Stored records
========

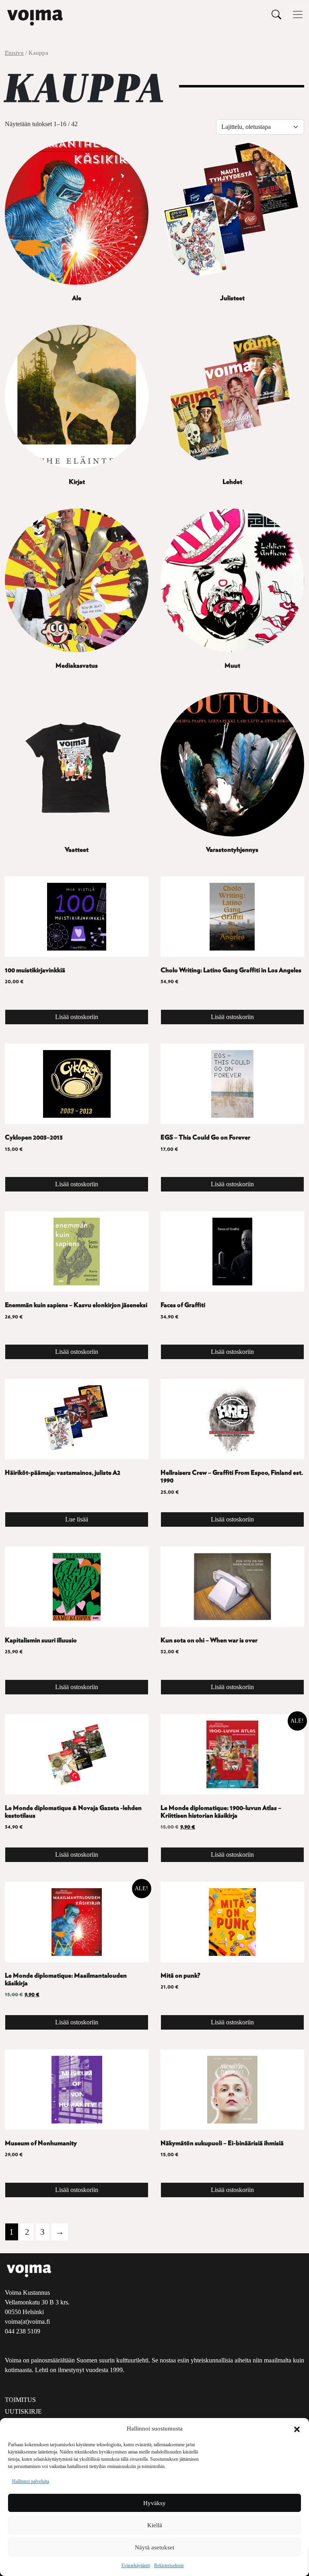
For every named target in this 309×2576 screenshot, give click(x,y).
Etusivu (14, 53)
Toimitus (20, 2399)
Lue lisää (76, 1519)
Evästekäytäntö (136, 2565)
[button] (297, 2428)
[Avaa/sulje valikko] (297, 14)
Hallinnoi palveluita (30, 2481)
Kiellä (154, 2525)
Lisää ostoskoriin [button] (76, 1016)
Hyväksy (154, 2503)
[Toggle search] (276, 14)
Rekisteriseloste (169, 2565)
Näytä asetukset (154, 2547)
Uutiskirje (23, 2411)
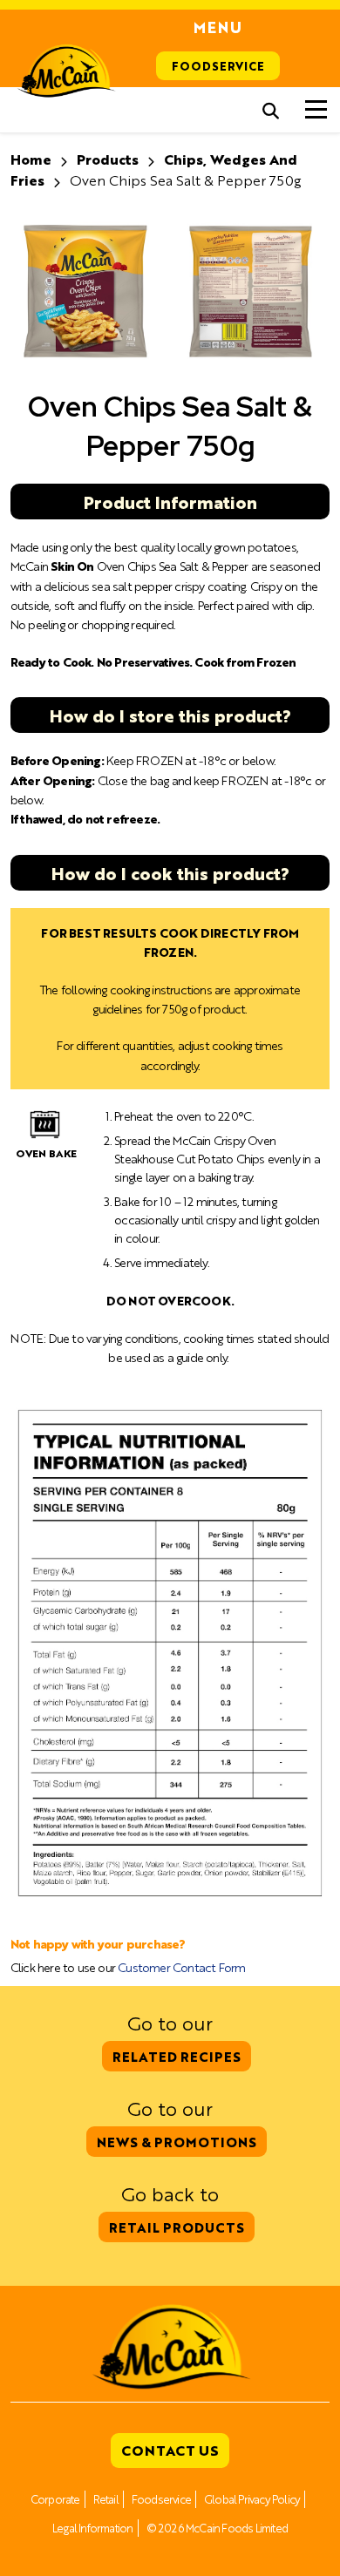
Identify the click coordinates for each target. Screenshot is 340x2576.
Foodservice (218, 65)
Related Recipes (176, 2056)
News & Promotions (176, 2141)
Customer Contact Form (181, 1967)
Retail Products (176, 2227)
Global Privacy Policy (252, 2498)
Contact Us (170, 2450)
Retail (106, 2498)
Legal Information (92, 2527)
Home (30, 159)
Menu (218, 27)
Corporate (55, 2498)
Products (108, 159)
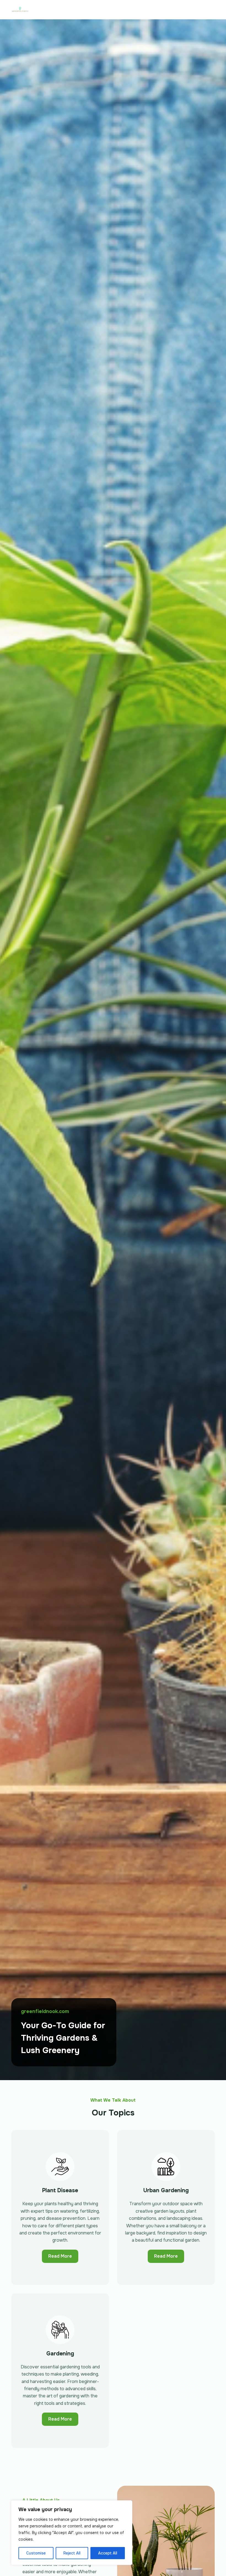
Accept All (107, 2553)
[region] (71, 2532)
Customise (36, 2553)
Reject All (71, 2553)
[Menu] (212, 9)
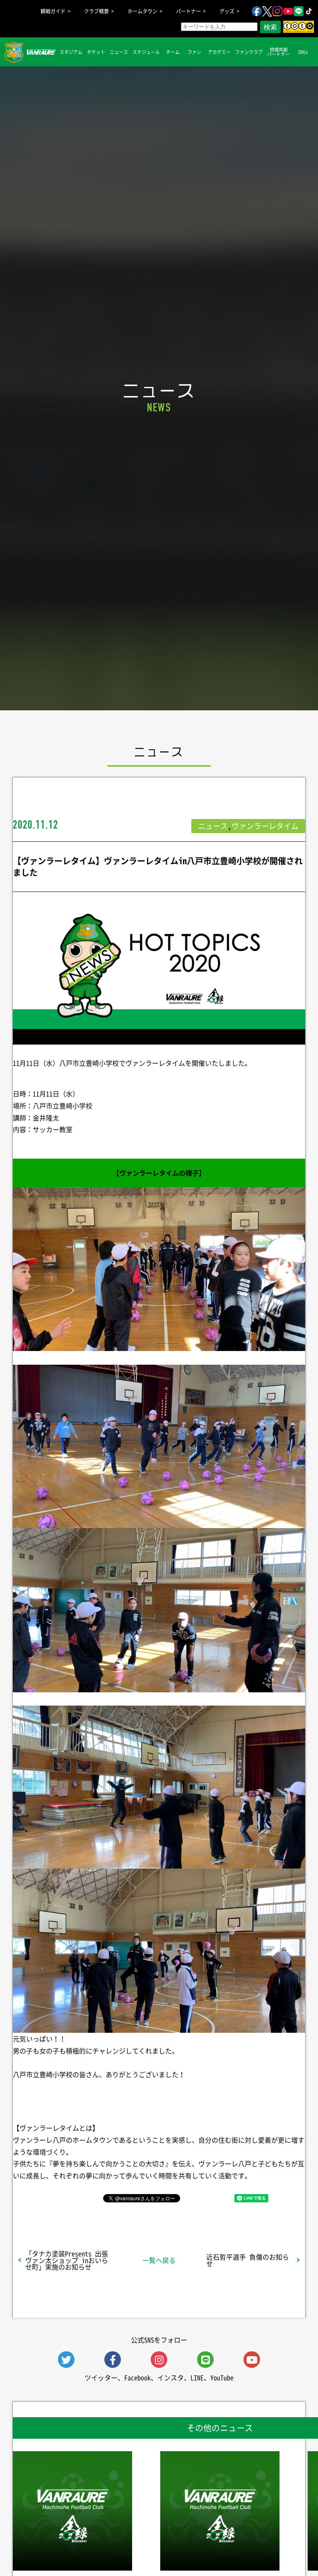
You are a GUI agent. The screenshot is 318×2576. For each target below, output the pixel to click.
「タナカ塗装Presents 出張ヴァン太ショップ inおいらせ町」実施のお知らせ (66, 2260)
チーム (173, 51)
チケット (96, 51)
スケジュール (146, 51)
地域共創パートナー (278, 52)
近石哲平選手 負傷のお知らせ (247, 2260)
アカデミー (219, 51)
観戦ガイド (53, 11)
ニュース (119, 51)
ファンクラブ (249, 51)
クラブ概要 (96, 11)
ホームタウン (142, 11)
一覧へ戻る (159, 2260)
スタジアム (71, 51)
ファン (194, 51)
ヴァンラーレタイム (265, 825)
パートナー (188, 11)
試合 (46, 51)
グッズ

========

Action item
Please print the data above once more, exactly and without images.

Completed exercise
For every named target in this 309×2576 screenshot, give click(x,y).
Etusivu (14, 53)
Toimitus (20, 2399)
Lue lisää (76, 1519)
Evästekäytäntö (136, 2565)
[button] (297, 2428)
[Avaa/sulje valikko] (297, 14)
Hallinnoi palveluita (30, 2481)
Kiellä (154, 2525)
Lisää ostoskoriin [button] (76, 1016)
Hyväksy (154, 2503)
[Toggle search] (276, 14)
Rekisteriseloste (169, 2565)
Näytä asetukset (154, 2547)
Uutiskirje (23, 2411)
Identify the click coordinates for each target. Screenshot is 340x2576.
Foodservice (218, 65)
Related Recipes (176, 2056)
News & Promotions (176, 2141)
Customer Contact Form (181, 1967)
Retail Products (176, 2227)
Global Privacy Policy (252, 2498)
Contact Us (170, 2450)
Retail (106, 2498)
Legal Information (92, 2527)
Home (30, 159)
Menu (218, 27)
Corporate (55, 2498)
Products (108, 159)
Accept All (107, 2553)
[region] (71, 2532)
Customise (36, 2553)
Reject All (71, 2553)
[Menu] (212, 9)
You are a GUI agent. The screenshot is 318×2576. For each target below, output the pixel to click.
「タナカ塗装Presents 出張ヴァン太ショップ inおいらせ町」実施のお知らせ (66, 2260)
チーム (173, 51)
チケット (96, 51)
スケジュール (146, 51)
地域共創パートナー (278, 52)
近石哲平選手 負傷のお知らせ (247, 2260)
アカデミー (219, 51)
観戦ガイド (53, 11)
ニュース (119, 51)
ファンクラブ (249, 51)
クラブ概要 (96, 11)
ホームタウン (142, 11)
一覧へ戻る (159, 2260)
スタジアム (71, 51)
ファン (194, 51)
ヴァンラーレタイム (265, 825)
パートナー (188, 11)
試合 (46, 51)
グッズ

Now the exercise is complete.